● PROVIDED DATA:
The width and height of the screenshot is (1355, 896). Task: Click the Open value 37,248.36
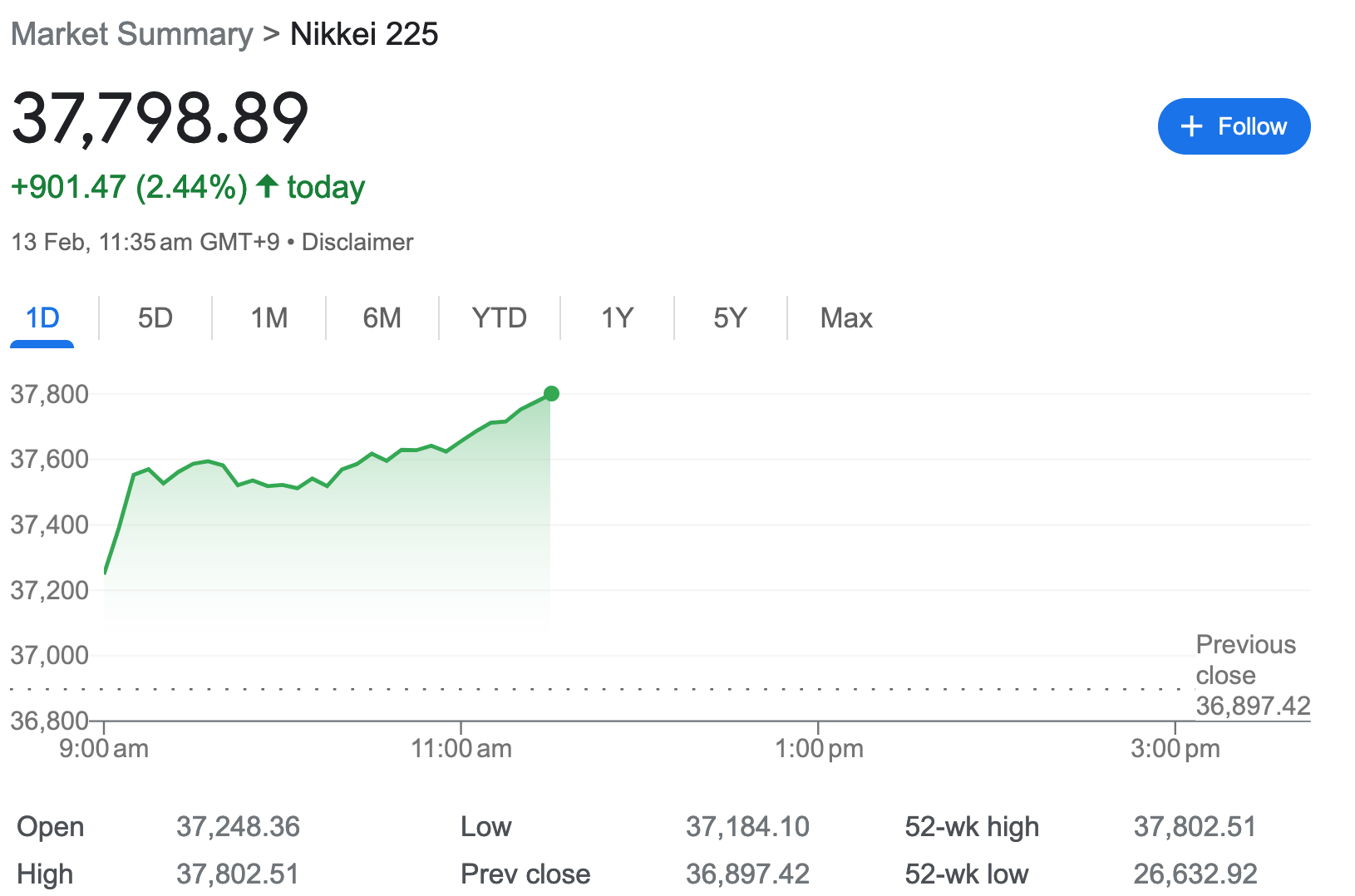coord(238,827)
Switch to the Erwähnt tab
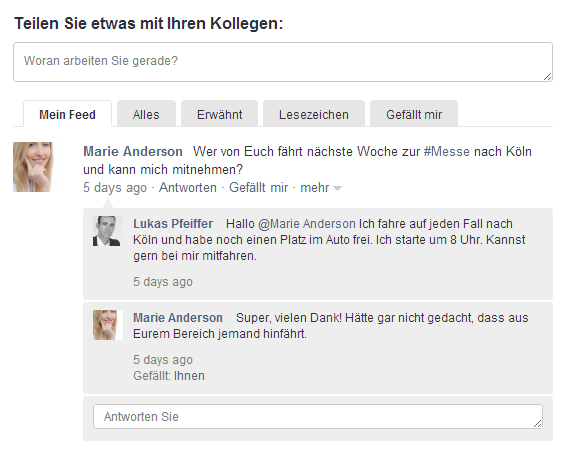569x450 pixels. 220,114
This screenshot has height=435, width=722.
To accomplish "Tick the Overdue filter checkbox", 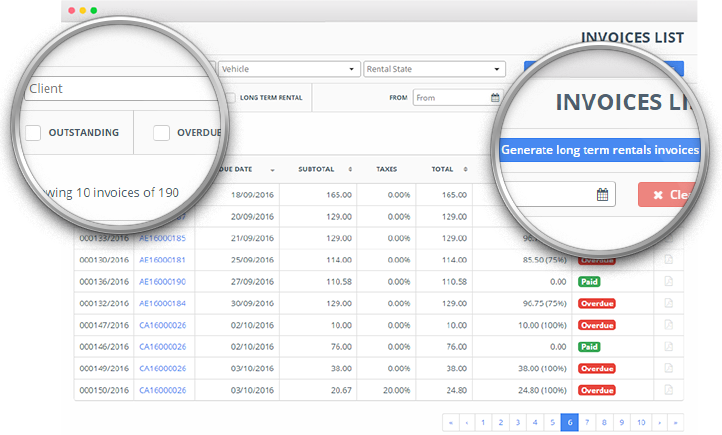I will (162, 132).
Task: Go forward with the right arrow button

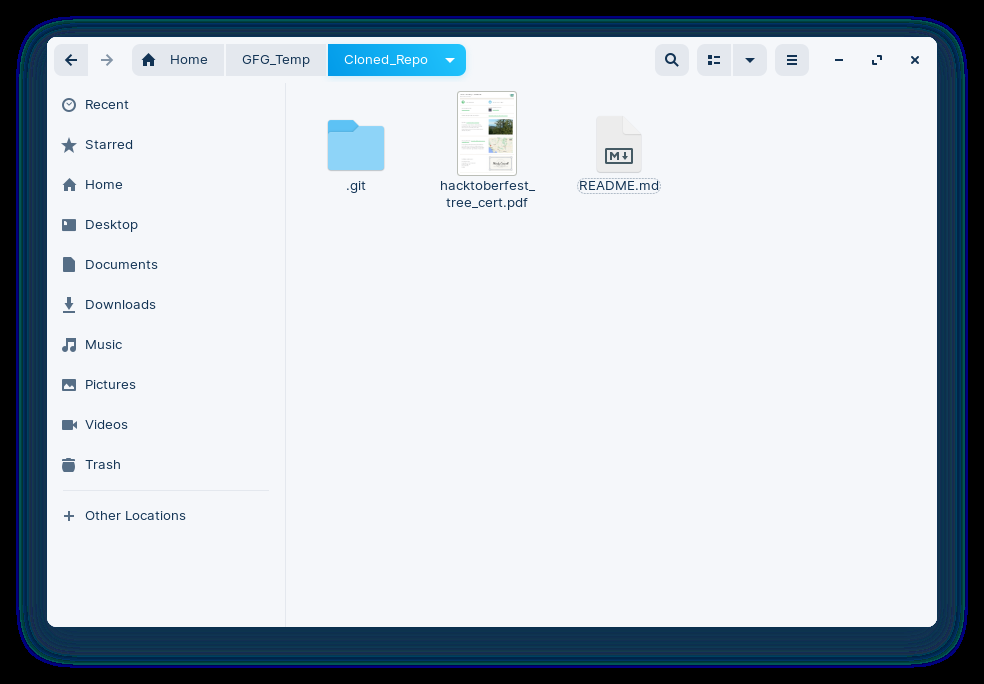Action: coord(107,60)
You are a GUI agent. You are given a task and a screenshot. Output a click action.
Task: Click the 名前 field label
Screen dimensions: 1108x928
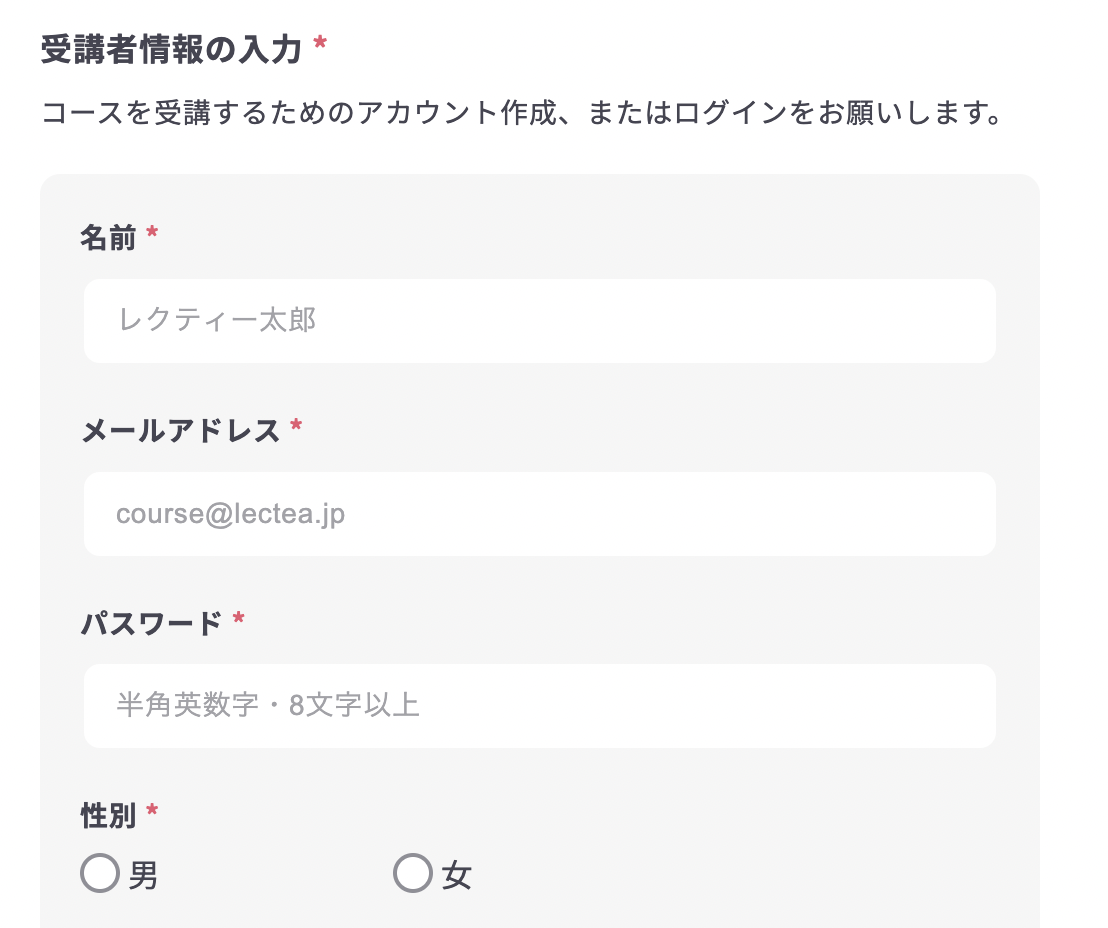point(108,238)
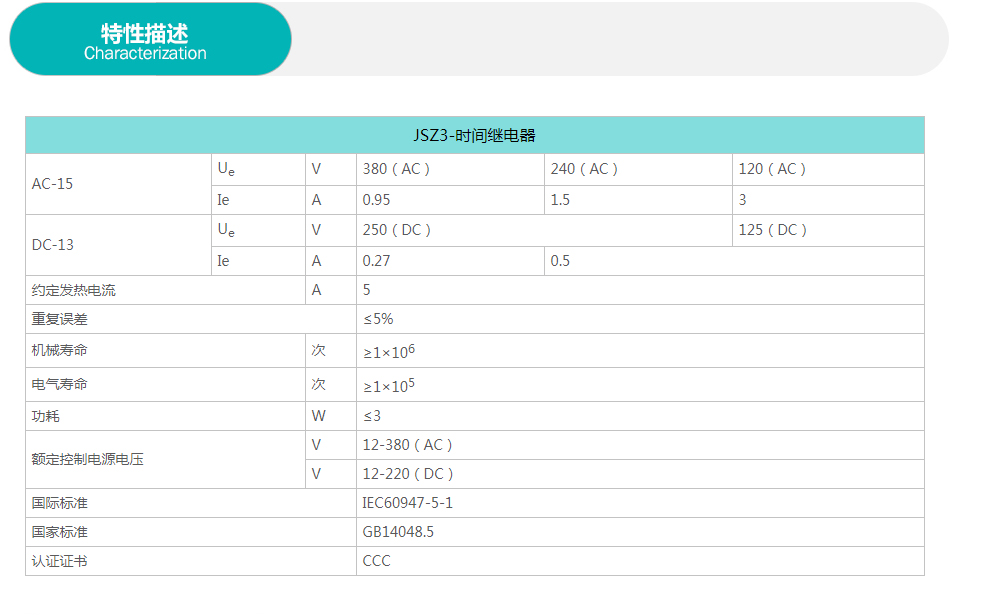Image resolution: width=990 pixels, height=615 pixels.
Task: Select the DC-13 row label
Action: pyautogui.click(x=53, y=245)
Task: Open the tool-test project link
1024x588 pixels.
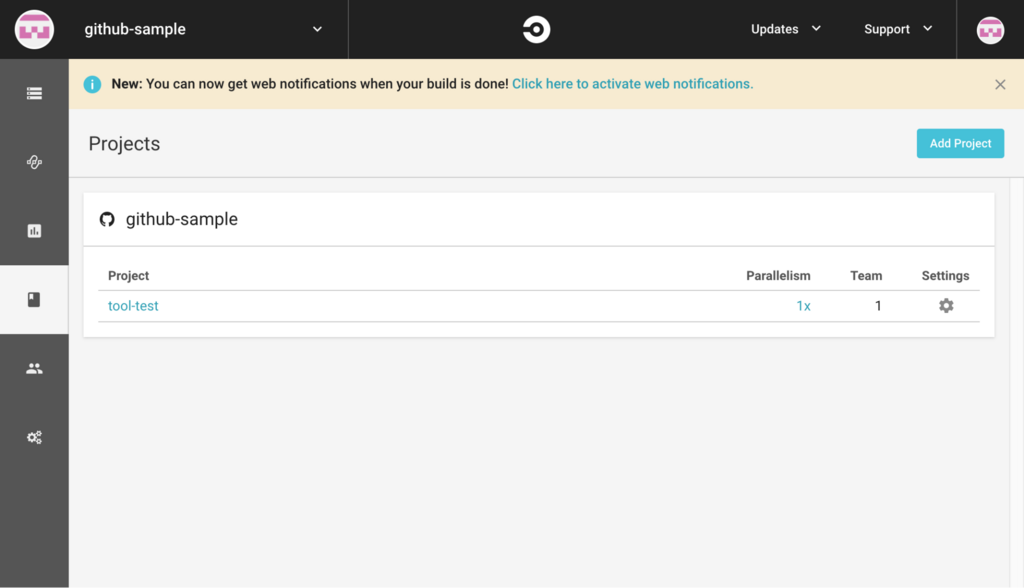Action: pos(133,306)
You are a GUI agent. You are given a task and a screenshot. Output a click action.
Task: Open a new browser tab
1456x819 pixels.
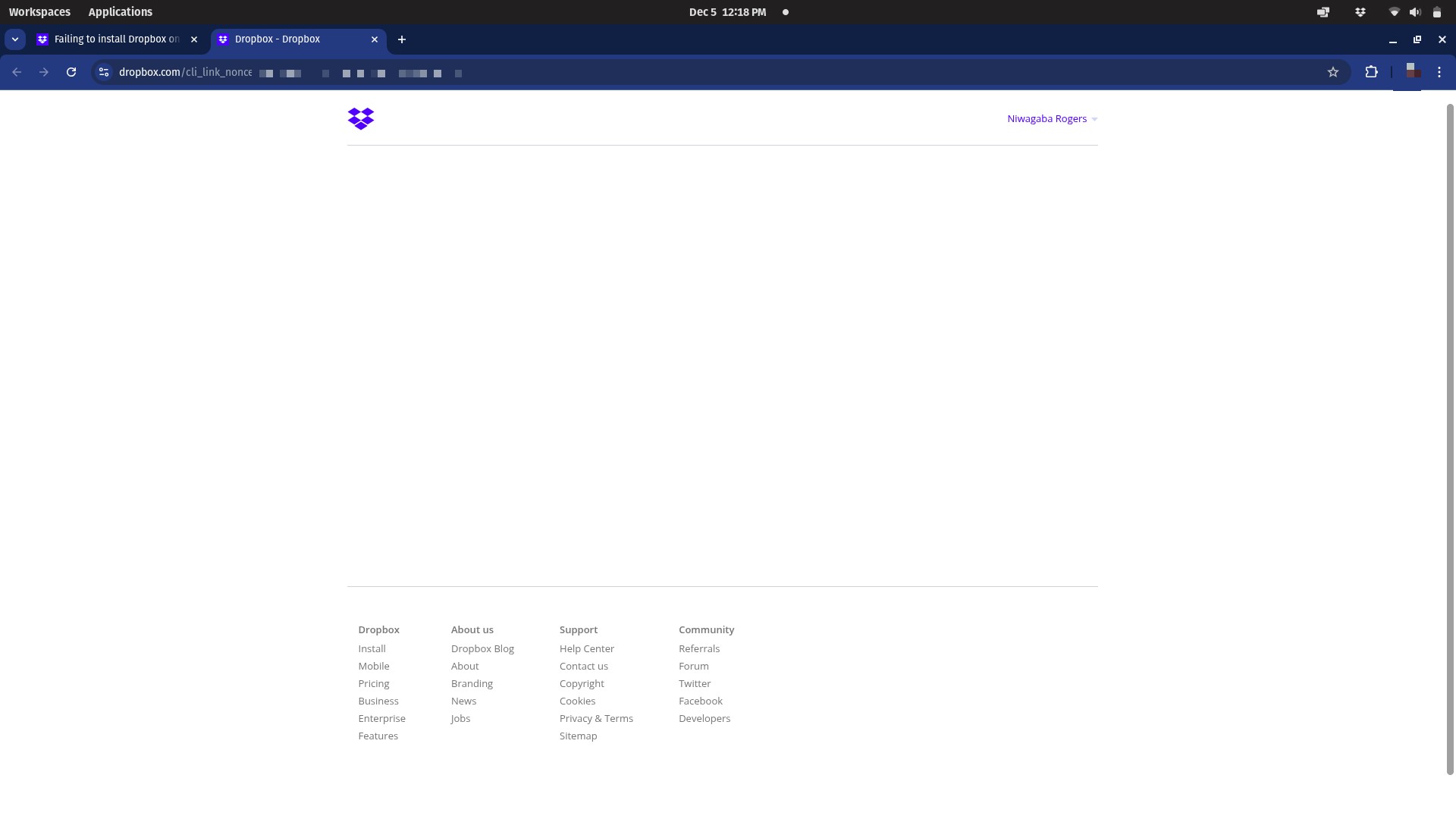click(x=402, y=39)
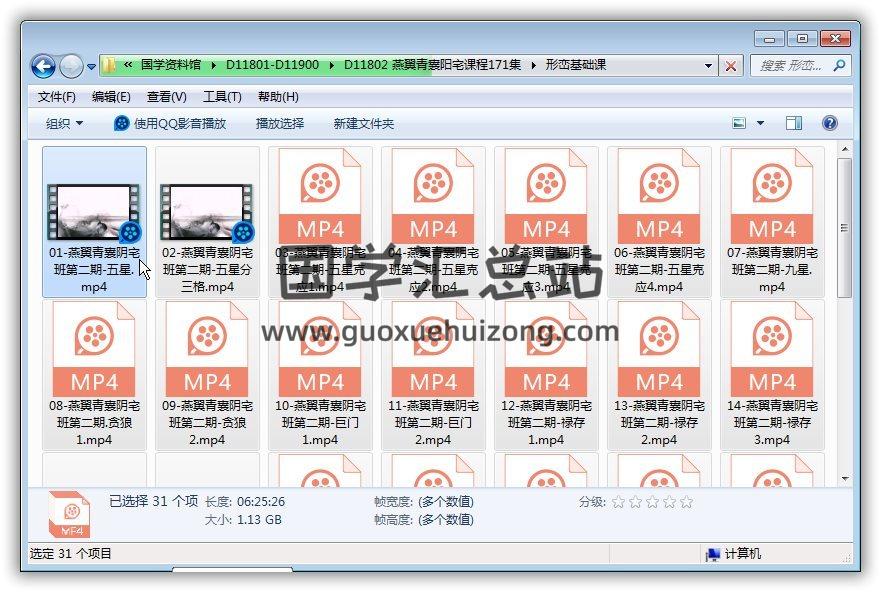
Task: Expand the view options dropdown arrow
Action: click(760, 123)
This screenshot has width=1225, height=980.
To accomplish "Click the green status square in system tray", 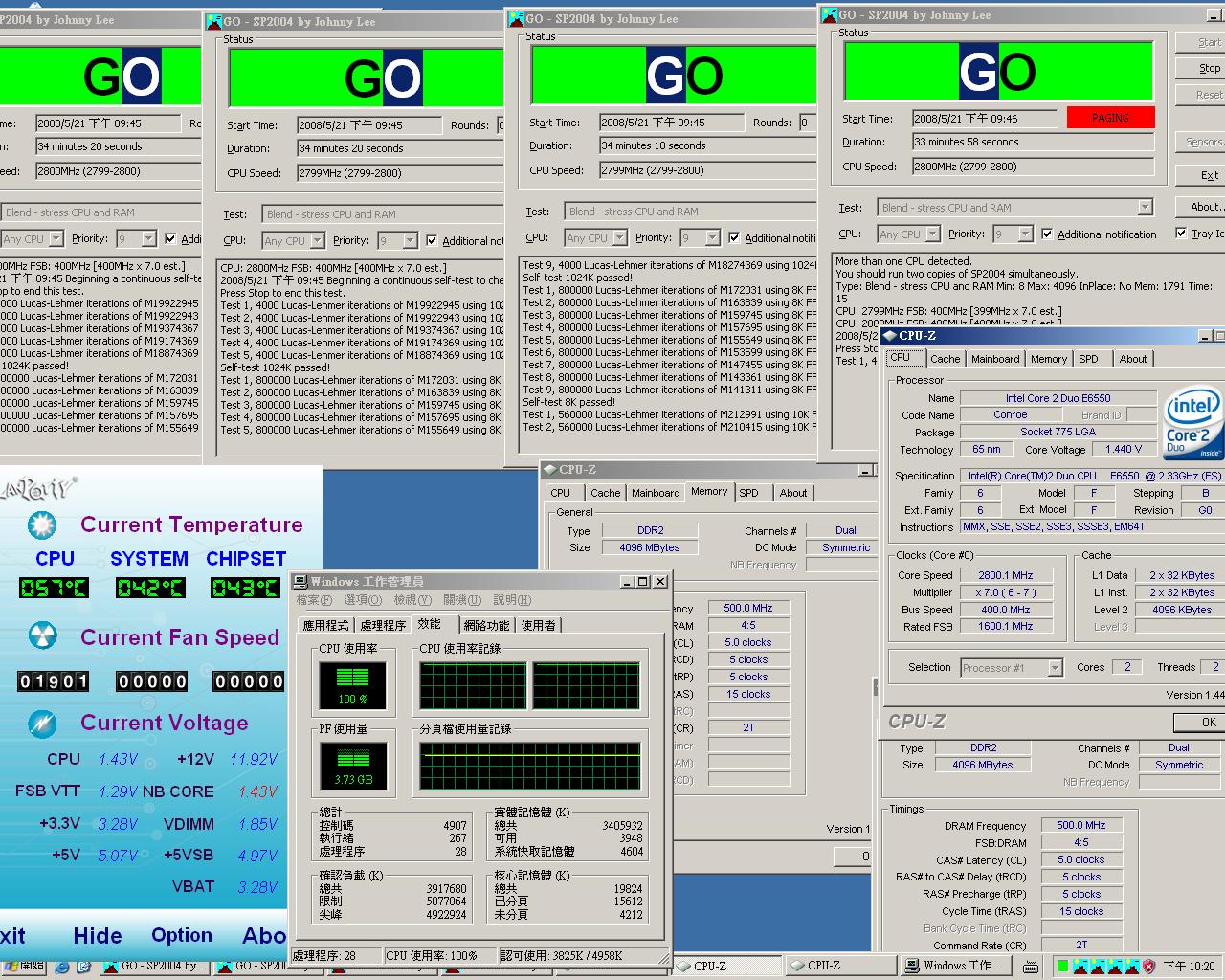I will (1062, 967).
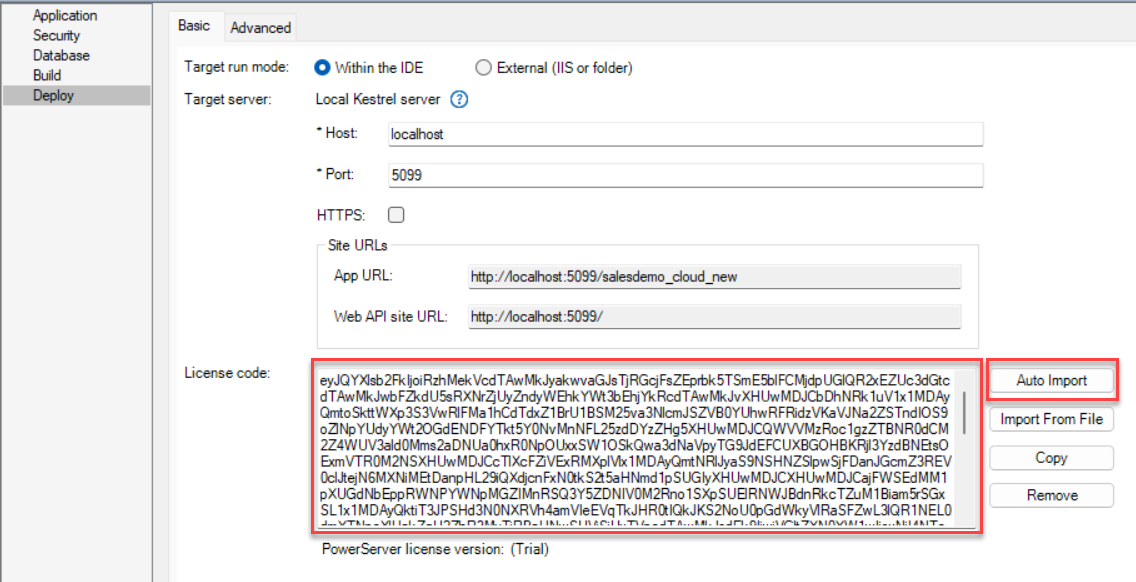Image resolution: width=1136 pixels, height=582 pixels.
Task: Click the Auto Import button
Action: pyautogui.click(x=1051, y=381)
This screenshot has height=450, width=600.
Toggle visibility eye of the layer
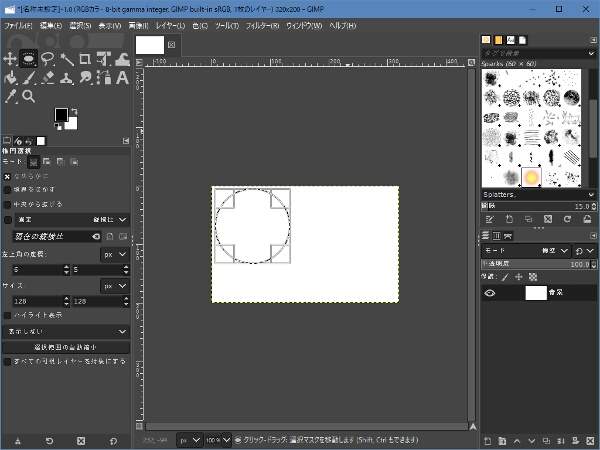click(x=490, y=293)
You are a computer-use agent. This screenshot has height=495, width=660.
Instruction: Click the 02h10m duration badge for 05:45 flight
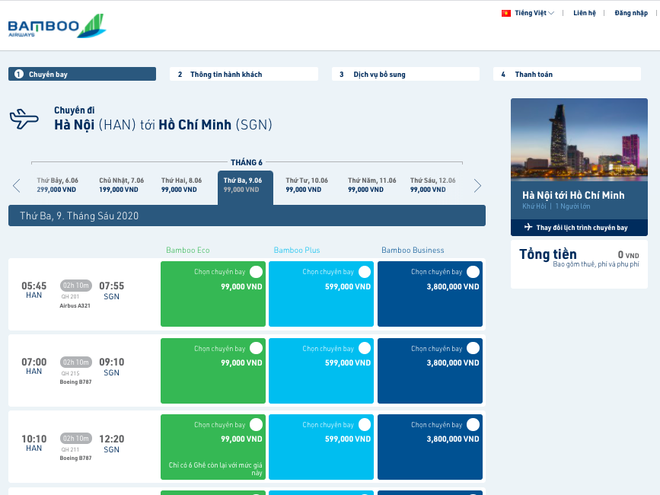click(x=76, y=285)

● TASK GOAL: Can you copy out, line for line, the part of the records above that opens with the line containing "Task: Go forward with the right arrow button" and closes with the line containing "Action: pos(133,306)", both included, leaving out the pictures?

● ANSWER TO THE PROBLEM:
Task: Go forward with the right arrow button

Action: coord(107,60)
You are a GUI agent. You are given a task and a screenshot. Output a click action.
Task: Click the 名前 field label
Screen dimensions: 1108x928
point(108,238)
Image resolution: width=990 pixels, height=615 pixels.
Task: Select the DC-13 row label
Action: pyautogui.click(x=53, y=245)
Task: Open the tool-test project link
1024x588 pixels.
Action: pos(133,306)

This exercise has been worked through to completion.